▸ SUPPLIED TEXT:
----

Such a network container is nn.Sequential which feeds the input through several layers.

In [ ]:
net = nn.Sequential()
net:add(nn.SpatialConvolution(1, 6, 5, 5)) -- 1 input image channel, 6 output channels, 5x5 convolution kernel
net:add(nn.SpatialMaxPooling(2,2,2,2))     -- A max-pooling operation that looks at 2x2 windows and finds the max.
net:add(nn.SpatialConvolution(6, 16, 5, 5))
net:add(nn.SpatialMaxPooling(2,2,2,2))
net:add(nn.View(16*5*5))                   -- reshapes from a 3D tensor of 16x5x5 into 1D tensor of 16*5*5
net:add(nn.Linear(16*5*5, 120))            -- fully connected layer (matrix multiplication between input and weights)
net:add(nn.Linear(120, 84))
net:add(nn.Linear(84, 10))                 -- 10 is the number of outputs of the network (in this case, 10 digits)

----

▸ RECORDED INFORMATION:
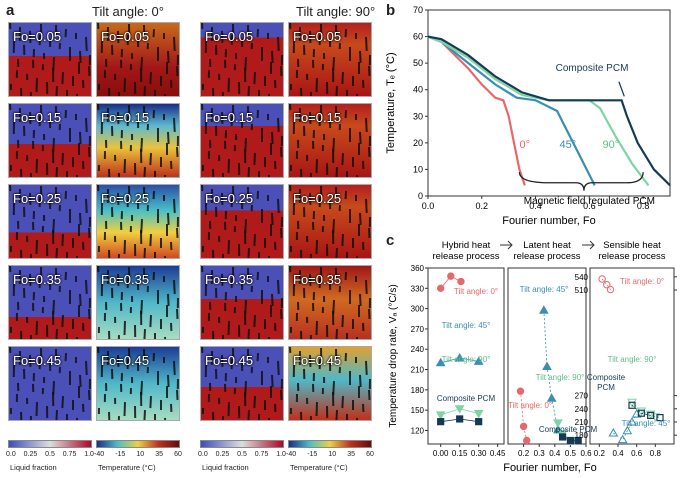  Describe the element at coordinates (547, 246) in the screenshot. I see `subplot-header: Latent heat` at that location.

----

▸ STUDY QUESTIONS:
1. Write out the passage from the nn.Sequential network text from "net:add(nn.SpatialConvolution(1, 6, 5, 5))" up to and including "finds the max.".
2. Answer these questions about the nn.Sequential network text:
(a) How many output channels does the first convolution layer produce?
(b) What size of window does the max-pooling operation look at?
(c) What do the 10 outputs of the network stand for in this case?
3. Carry on the nn.Sequential network text from the point where it stops.

▸ REPLIES:
1.
net:add(nn.SpatialConvolution(1, 6, 5, 5)) -- 1 input image channel, 6 output channels, 5x5 convolution kernel
net:add(nn.SpatialMaxPooling(2,2,2,2))     -- A max-pooling operation that looks at 2x2 windows and finds the max.

2.
(a) 6
(b) 2x2
(c) 10 digits

3.
net:add(nn.LogSoftMax())                   -- converts the output to a log-probability. Useful for classification problems

print(net:__tostring());

In [ ]:
mlp=nn.Parallel(2,1);     -- iterate over dimension 2 of input
mlp:add(nn.Linear(10,3)); -- apply to first slice
mlp:add(nn.Linear(10,2))  -- apply to first second slice
x = torch.randn(10,2)
print(x)
print(mlp:forward(x))


Other examples of nn containers are shown in the figure below:

Every neural network module in torch has automatic differentiation. It has a :forward(input) function that computes the output for a given input, flowing the input through the network. and it has a :backward(input, gradient) function that will differentiate each neuron in the network w.r.t. the gradient that is passed in. This is done via the chain rule.

In [ ]:
input = torch.rand(1,32,32) -- pass a random tensor as input to the network

In [ ]:
output = net:forward(input)

In [ ]:
net:zeroGradParameters() -- zero the internal gradient buffers of the network (will come to this later)

In [ ]:
gradInput = net:backward(input, torch.rand(10))

In [ ]:
print(#gradInput)


#### Criterion: Defining a loss function¶

When you want a model to learn to do something, you give it feedback on how well it is doing. This function that computes an objective measure of the model's performance is called a loss function.

A typical loss function takes in the model's output and the groundtruth and computes a value that quantifies the model's performance.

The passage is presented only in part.